DRIVE WITH A DEAD GIRL - Alma Ata II


Cold Wave, psychédélisme kraut glacé dans la froideur du grand Nord. Bruit blanc pour géantes étendues pas si silencieuses que ça. Alma Ata II est déjà le septième LP de Drive With A Dead Girl, groupe lillois formé durant les années 2000, un album qui creuse encore un peu plus le sillon cold et noisy. Les sons oscillent, saturent et se tordent tandis que la chanteuse, telle une prêtresse nordique, incante et implore dans un flot de vocalises étranges. 

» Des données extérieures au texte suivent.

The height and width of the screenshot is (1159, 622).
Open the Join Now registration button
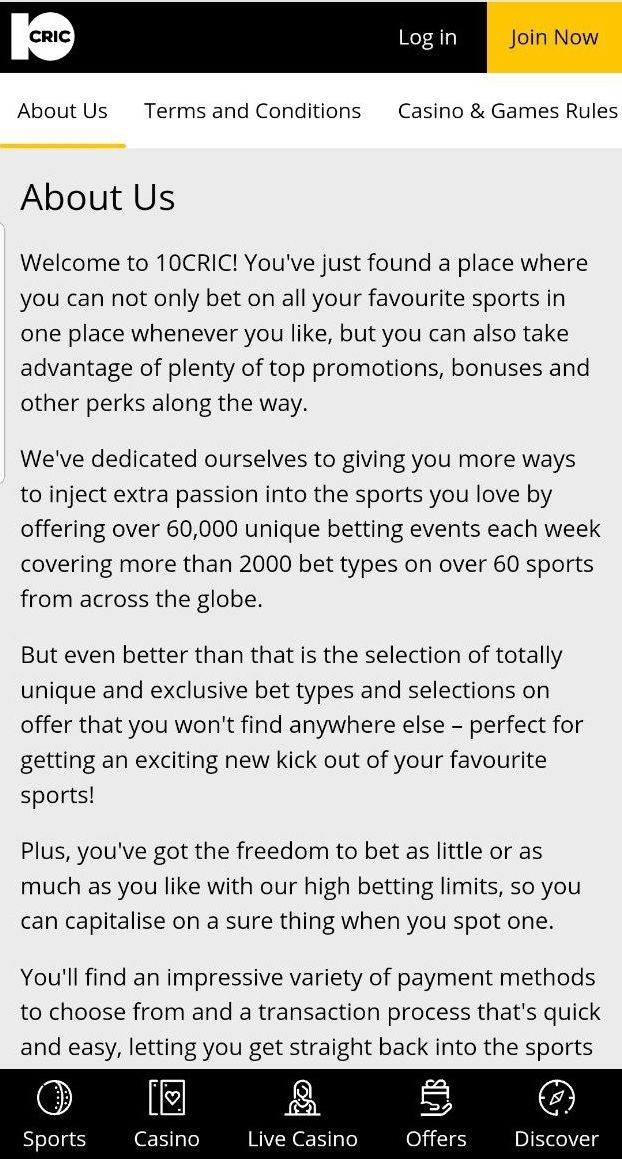553,37
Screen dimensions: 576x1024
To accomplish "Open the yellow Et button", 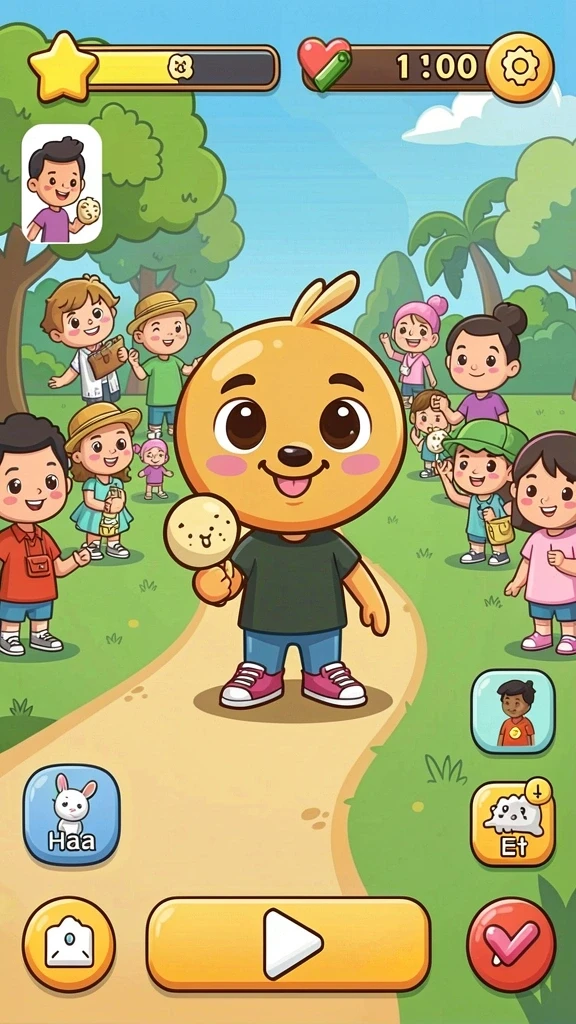I will 513,824.
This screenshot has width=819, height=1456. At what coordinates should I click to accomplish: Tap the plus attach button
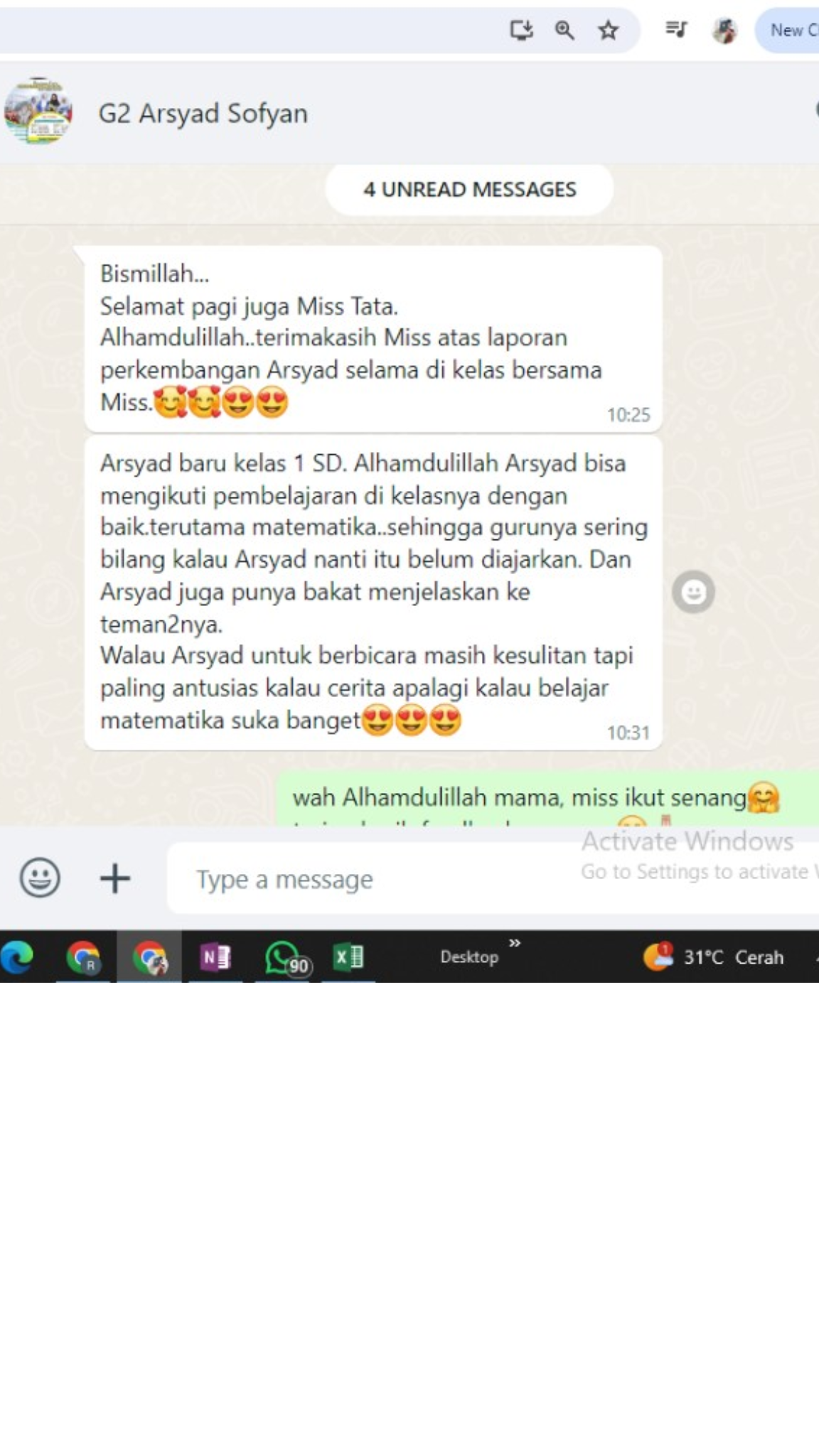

"Deseado", un son venu d'ailleurs qui s’immisce dans notre monde par les portes entre-baillées du temps, la tempête se lève au fur et à mesure que le morceau avance et l'intensité sous-jacente devient frontale. Le vent gronde aux travers des enceintes. Déjà la voix interpelle, elle caresse pour mieux frapper, épaulée par un orchestre qui tente de jouer l'apocalypse. Plus loin, le morceau-titre se veut plus docile, comme une bouffée d'air frais, un moment de répit dans ce lourd périple. C'est presque pop, étonnamment doux malgré la rugosité du son. Gros morceau, "Fabulous Tank" multiplie les humeurs et les climats, tantôt dense, tantôt vaporeux, toujours glacial. S'étirant sur plus de 17 minutes, il laisse l'auditeur se perdre dans ses songes, le rappelant parfois à l'ordre, puis le relâchant, joueur. Une épopée flippante jumelle des productions atypiques du label Constellation, un gage de qualité.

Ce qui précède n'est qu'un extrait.